Your copy should match the records exactly, apart from the pictures, which stay out.

□ □ □ □ □

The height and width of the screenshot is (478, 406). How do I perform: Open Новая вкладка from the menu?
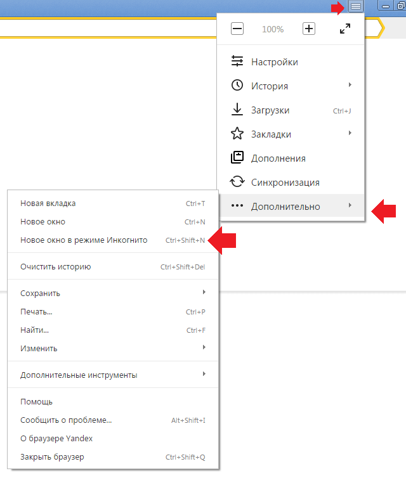113,203
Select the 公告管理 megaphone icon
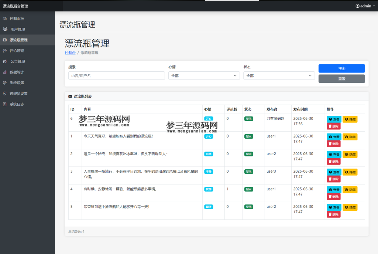 tap(5, 61)
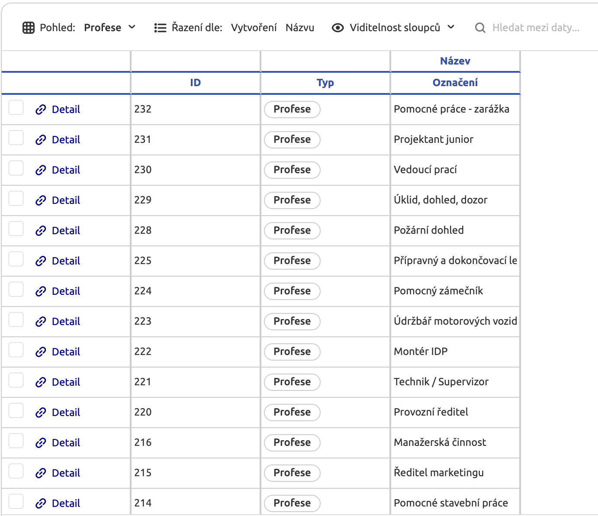The width and height of the screenshot is (598, 516).
Task: Click the link icon in row 224
Action: [x=41, y=291]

□ □ □ □ □

▶ **SOLUTION BELOW**:
The height and width of the screenshot is (478, 406). How do I perform: Open Новая вкладка from the menu?
113,203
Select the 公告管理 megaphone icon
 tap(5, 61)
The width and height of the screenshot is (598, 516).
Task: Click the link icon in row 224
Action: [x=41, y=291]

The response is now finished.